Study results showed the effectiveness of computer-assisted, laxative-free CT colonography to be comparable to that of optical colonoscopy for detecting adenomas 10 mm or larger. While it did not do as well finding smaller polyps, those lesions are less likely to show cellular changes associated with higher risk for cancer development. Among colonoscopy-confirmed lesions that showed such risk-associated changes, 85 percent were 10 mm or larger. Three cases of colon cancer were diagnosed among the study group, and all of those lesions were 10 mm or larger and were detected by both screening methods. Participants completing the survey indicated that laxative-free CT colonography is more comfortable and easier to prepare for, and it was the preferred screening method for 62 percent of respondents.
"Colon cancer is common, with more than 120,000 new cases and approximately 50,000 deaths in the U.S. each year; and it is largely preventable through screening. So the most important thing is for all adults over 50 to be screened," Zalis stresses. "After the question of access to care, the biggest public health issue is getting people to participate in any type of colon screening. While optical colonoscopy is a very effective test, not enough people are willing or able to undertake it. Our results suggest that this more patient-friendly form of screening is feasible and can perform well enough to really help screen patients.
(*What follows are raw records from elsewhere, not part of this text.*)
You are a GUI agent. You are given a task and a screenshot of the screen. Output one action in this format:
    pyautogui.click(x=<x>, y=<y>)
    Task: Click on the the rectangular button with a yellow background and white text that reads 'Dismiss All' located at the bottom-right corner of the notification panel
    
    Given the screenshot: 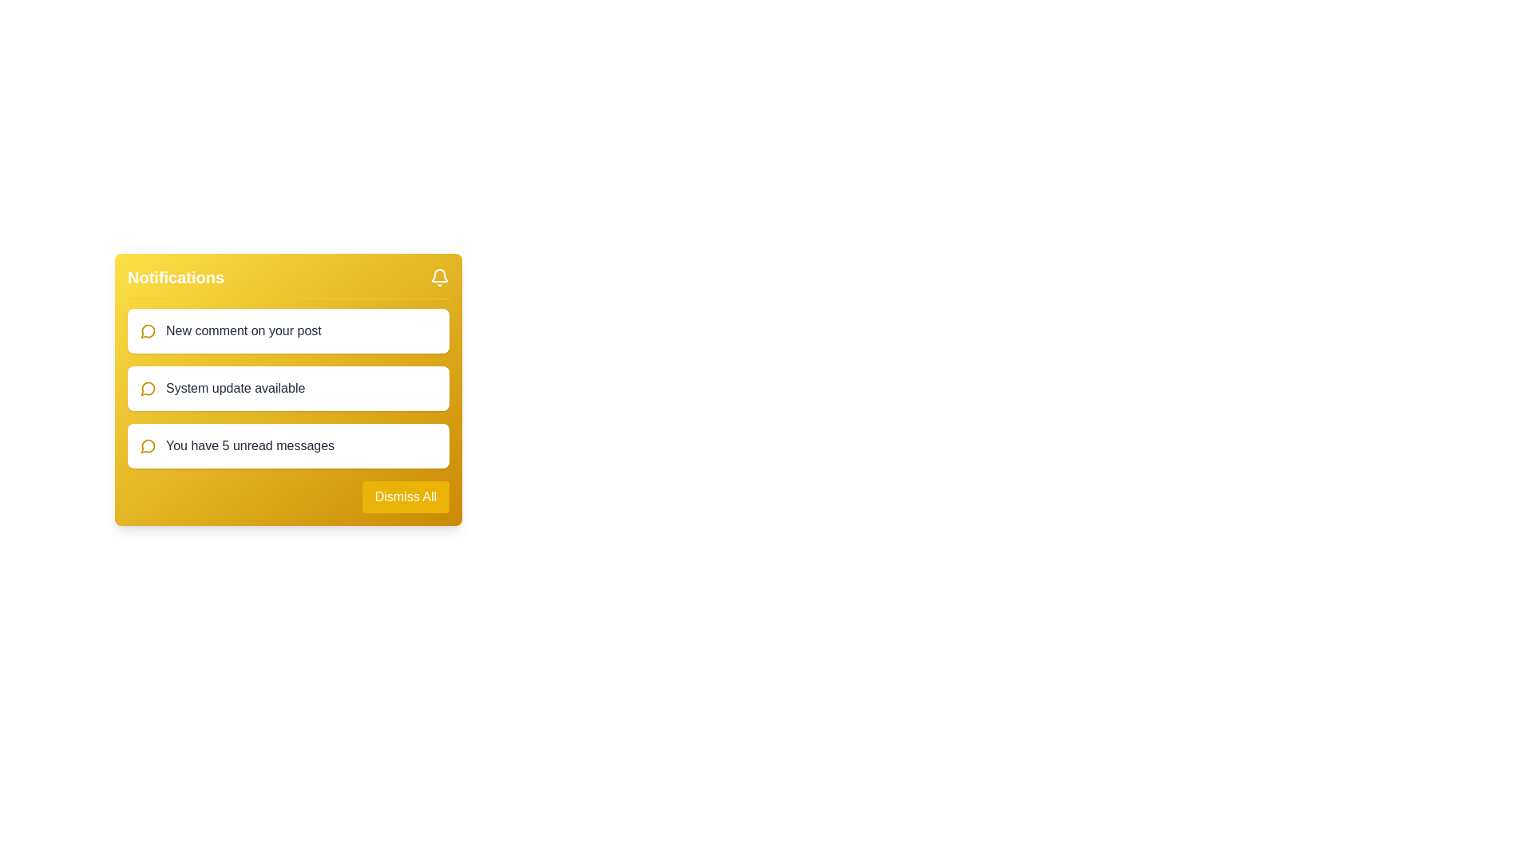 What is the action you would take?
    pyautogui.click(x=406, y=497)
"If these results hold up in larger trials, we would expect this procedure would first be offered to moderate-risk patients who are otherwise unable or unwilling to be screened," he adds. "If we can validate that this form of CT colonography performs reasonably well for screening and is easier for patients, it could have a significant impact on reducing the incidence of colon cancer and related cancer deaths." An associate professor of Radiology at Harvard Medical School, Zalis notes that the radiation dose associated with CT colonography is much lower than that of diagnostic CT scanning and would be considered safe for widespread screening.
Co-authors of the Annals of Internal Medicine report are Michael A. Blake, MBBCh, Wenli Cai, PhD, Peter F. Hahn, MD, PhD, Imrana G. Kazam, PhD, Cordula Magee, PhD, Janne J. Näppi, PhD, Rocio Perez-Johnston, MD, Abhinav Vij, MD, and Hiroyuki Yoshida, PhD, MGH Imaging; Elkan F. Halpern, PhD, MGH Institute for Technology Assessment; Myles Keroack, MD, Eau Claire Center, Eau Claire, Wis.; John R. Saltzman, MD, Brigham and Women's Hospital; and Judy Yee, MD, University of California at San Francisco. The study was supported by grants from GE Healthcare, the American Cancer Society and the National Institutes of Health.
Massachusetts General Hospital, founded in 1811, is the original and largest teaching hospital of Harvard Medical School. The MGH conducts the largest hospital-based research program in the United States, with an annual research budget of more than $750 million and major research centers in AIDS, cardiovascular research, cancer, computational and integrative biology, cutaneous biology, human genetics, medical imaging, neurodegenerative disorders, regenerative medicine, reproductive biology, systems biology, transplantation biology and photomedicine.